Gli altri credono di sapere che cosa significa essere depressi perché hanno affrontato un divorzio, perso il posto o rotto una relazione. Ma queste esperienze comportano dei sentimenti. La depressione, invece, è piatta, vuota e insopportabile. E dà fastidio. Quando sei depresso la gente non sopporta di starti vicino. Magari pensano che dovrebbero e ci provano, ma tu sai, e lo sanno anche loro, che sei seccante da non credersi: sei irritabile, paranoide, privo di spirito e di vita, sei critico ed esigente, e il conforto non ti basta mai. Hai paura e fai paura e «non sei proprio te stesso, ma presto passerà»; invece sai che non è vero.
Perché mai, quindi, dovrei voler avere qualcosa a che fare con questa malattia?

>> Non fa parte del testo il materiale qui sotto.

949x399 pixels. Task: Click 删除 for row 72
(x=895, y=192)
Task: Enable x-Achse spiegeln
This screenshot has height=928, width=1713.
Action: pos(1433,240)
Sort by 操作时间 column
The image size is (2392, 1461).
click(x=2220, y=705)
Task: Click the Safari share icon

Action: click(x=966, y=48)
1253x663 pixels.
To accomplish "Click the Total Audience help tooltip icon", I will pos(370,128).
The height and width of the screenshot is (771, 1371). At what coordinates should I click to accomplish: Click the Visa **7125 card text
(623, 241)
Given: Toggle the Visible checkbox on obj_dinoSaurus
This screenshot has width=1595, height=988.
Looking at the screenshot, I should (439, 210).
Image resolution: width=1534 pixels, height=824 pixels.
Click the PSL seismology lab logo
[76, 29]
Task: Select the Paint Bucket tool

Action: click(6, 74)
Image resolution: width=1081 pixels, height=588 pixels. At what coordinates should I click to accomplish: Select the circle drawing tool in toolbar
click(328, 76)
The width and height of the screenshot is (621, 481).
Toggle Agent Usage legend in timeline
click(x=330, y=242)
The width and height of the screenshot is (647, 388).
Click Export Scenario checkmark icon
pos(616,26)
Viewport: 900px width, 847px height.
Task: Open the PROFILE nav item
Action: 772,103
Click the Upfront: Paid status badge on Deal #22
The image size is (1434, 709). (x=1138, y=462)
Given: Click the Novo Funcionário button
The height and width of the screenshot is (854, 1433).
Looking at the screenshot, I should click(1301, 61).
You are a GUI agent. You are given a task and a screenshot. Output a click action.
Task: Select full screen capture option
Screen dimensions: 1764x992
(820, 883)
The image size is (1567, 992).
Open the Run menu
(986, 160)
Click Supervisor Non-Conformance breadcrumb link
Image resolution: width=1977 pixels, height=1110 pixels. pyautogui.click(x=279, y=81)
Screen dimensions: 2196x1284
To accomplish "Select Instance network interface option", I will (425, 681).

Perché come conseguenza credo onestamente di aver percepito di più, in modo più profondo, di aver fatto più esperienze, in modo più intenso, di aver amato di più e di essere stata amata di più, di aver pianto più spesso, ma anche riso più spesso, di avere apprezzato di più la primavera dopo i lunghi inverni, di essere stata vicinissima alla morte e di averla apprezzata di più, come di avere apprezzato di più la vita e visto il lato migliore e quello più terribile della gente, di aver lentamente appreso il valore dell’affetto, della lealtà e dell’andare fino in fondo. Ho sondato l’ampiezza, la profondità e la larghezza della mia mente e del mio cuore e capito fino a che punto entrambi sono fragili e inconoscibili.
Da depressa, ho strisciato carponi per arrivare all’altro lato di una stanza, e l’ho fatto per mesi. Ma in condizioni normali o maniacali ho corso più velocemente, pensato più rapidamente e amato più intensamente della maggior parte delle persone che conosco. E credo che ciò sia dovuto in gran parte a questa malattia, all’intensità che conferisce alle esperienze e alla prospettiva che mi impone. Penso che la malattia mi abbia costretto a mettere alla prova i limiti della mia mente (che resiste, pur se è carente) e quelli della mia educazione, della mia famiglia, della mia cultura e dei miei amici.
Le innumerevoli ipomanie, e le manie stesse, hanno introdotto nella mia vita una diversa intensità di percezione di emozione e di pensiero. Anche nei peggiori momenti di psicosi, di mania, di delirio e di allucinazione mi rendevo conto di scoprire nuovi angoli della mia mente e del mio cuore. Alcuni tanto incredibili e belli da togliermi il respiro e farmi sentire che se fossi morta in quell’istante quelle visioni mi avrebbero accolto. Altri tanto grotteschi e brutti che non avrei mai voluto conoscerne l’esistenza né vederli di nuovo. Ma, sempre, c’erano angoli nuovi, e quando mi sento me stessa, cosa di cui sono debitrice ai farmaci e all’amore, non riesco a immaginare di essere stanca della vita proprio perché so che esistono quegli angoli infiniti dalla prospettiva sconfinata.
Kay Redfield Jamison, «Una mente inquieta», Longanesi, Milano 1996.